Suivant la même logique, un bon vendeur affiche un prix de vente proche de ce même cours. Par conséquent, meilleurs acheteurs et vendeurs se retrouvent sur la 1ère ligne du carnet : ici 31,85 € (bid price, achat) et 31,90 € (ask price, vente). L’écart entre ces 2 meilleurs prix s’appelle le « bid-ask spread », soit 31,90 – 31,85 = 0,05 €. De plus, on désigne par « contrepartie » l’investisseur (personne ou institution) de l’autre côté de la transaction :
- si je vends des actions, la contrepartie me les achète ;
- si j’achète des actions, elle me les vend.
Une des particularités des marchés financiers réside dans son excellente liquidité, c’est-à-dire la facilité avec laquelle on peut opérer une transaction. Concrètement, cela signifie :
- trouver facilement une contrepartie ;
- réaliser la transaction à un prix proche du cours de marché.
PFOF et spread
Afin de remplir ces critères, les investisseurs particuliers et institutionnels qui passent des ordres ne seraient pas toujours suffisamment nombreux. Un acteur supplémentaire est donc nécessaire à une bonne liquidité : le market maker (ou faiseur de marché). Professionnel de la finance, il assume le rôle de contrepartie (achète aux vendeurs, et vend aux acheteurs) et tire ses revenus du spread décrit plus haut. Décrivons ce mécanisme plus en détails avec un schéma ci-dessous.
Le prix d’achat (bid) est de 31,85 €. Celui de vente (ask) est de 31,90 €. Le spread vaut donc 0,05 € à cet instant, où aucune transaction ne se fait.
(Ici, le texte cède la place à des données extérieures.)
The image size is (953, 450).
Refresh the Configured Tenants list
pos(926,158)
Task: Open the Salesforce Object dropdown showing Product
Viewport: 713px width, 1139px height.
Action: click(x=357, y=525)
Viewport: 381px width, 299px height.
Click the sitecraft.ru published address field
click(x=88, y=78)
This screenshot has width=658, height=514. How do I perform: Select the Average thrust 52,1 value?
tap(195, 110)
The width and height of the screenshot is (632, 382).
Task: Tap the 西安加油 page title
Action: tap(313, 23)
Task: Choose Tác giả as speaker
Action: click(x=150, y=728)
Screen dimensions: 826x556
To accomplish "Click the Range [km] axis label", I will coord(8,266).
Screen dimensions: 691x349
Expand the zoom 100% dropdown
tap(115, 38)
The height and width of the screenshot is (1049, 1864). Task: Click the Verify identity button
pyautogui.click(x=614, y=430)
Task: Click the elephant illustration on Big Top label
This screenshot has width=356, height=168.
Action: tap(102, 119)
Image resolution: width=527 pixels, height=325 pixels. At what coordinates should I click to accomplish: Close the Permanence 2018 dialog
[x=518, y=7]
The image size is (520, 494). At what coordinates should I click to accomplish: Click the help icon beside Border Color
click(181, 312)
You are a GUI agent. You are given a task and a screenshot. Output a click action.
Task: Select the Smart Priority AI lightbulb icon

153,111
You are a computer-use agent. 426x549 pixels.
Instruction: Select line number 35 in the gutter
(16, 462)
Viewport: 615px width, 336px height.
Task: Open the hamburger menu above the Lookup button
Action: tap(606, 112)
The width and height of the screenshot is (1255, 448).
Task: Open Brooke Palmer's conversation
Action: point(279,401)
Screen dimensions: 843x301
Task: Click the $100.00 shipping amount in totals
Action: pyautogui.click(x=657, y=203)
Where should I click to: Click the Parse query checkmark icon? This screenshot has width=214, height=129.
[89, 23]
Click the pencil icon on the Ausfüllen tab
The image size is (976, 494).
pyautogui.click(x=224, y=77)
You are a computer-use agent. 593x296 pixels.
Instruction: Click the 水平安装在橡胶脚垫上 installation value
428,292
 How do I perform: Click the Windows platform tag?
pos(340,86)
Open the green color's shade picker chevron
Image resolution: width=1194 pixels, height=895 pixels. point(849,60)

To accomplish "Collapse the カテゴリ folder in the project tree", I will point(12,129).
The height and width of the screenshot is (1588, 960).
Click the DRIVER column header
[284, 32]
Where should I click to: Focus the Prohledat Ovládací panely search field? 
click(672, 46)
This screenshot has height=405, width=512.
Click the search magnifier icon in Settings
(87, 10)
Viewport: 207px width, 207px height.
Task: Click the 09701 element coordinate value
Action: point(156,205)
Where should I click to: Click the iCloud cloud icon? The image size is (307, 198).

Juste après, et dans un intervalle de temps très court, un acheteur propose un prix de 31,87 €, et un vendeur affiche un prix de 31,86 €. Le market maker va vendre au 1er (à 31,87) et acheter au 2nd (à 31,86). Il empoche donc ici 0,01 € grâce au spread. Montant ridicule mais…sur le Nasdaq, une des principales Bourses américaines, environ 50 millions de transactions sont opérées chaque jour. C’est grâce à la grande quantité d’ordres passés sur les marchés que les market makers se rémunèrent.
Paiement pour flux d’ordres et concurrence entre market makers
Les markets makers sont présents sur de nombreux marchés : actions, obligations, ETF, produits dérivés (options, futures, etc.). Ils se font concurrence, ce qui réduit le spread et assure une bonne liquidité comme décrit plus haut.
Sur le schéma ci-dessus, on voit qu’en passant un ordre en Bourse auprès de son courtier, un investisseur paie en réalité 2 couches de frais :
- des frais de transactions au courtier (qui aiguille l’ordre passé vers la place boursière souhaitée) ;
- rémunère le market maker qui opère en contrepartie (décrit plus haut).
Les courtiers affichent clairement les frais de transactions. Exemple : frais de courtage de 1,90 € pour un ordre (achat ou vente) compris entre 500 et 1 000 €. Quant aux frais de spread, ils sont inconnus à l’avance, car ils dépendent de nombreux paramètres dynamiques. Toutefois, en Europe, la directive MiFID (markets in financial instruments directive) impose que le prix d’exécution d’un ordre soit le plus avantageux pour le client.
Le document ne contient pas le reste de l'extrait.